PROBLEM
Would you please return the lines of the entries below starting at the line that has "Task: Click the browser reload button" and ending at the line that has "Image resolution: width=1456", both included, exactly as they are?

RECORDED DATA
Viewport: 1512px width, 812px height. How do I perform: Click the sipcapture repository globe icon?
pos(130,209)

--

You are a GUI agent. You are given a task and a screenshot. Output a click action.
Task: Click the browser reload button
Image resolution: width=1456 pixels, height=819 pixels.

RESPONSE FOR THIS EXERCISE
Task: Click the browser reload button
Image resolution: width=1456 pixels, height=819 pixels.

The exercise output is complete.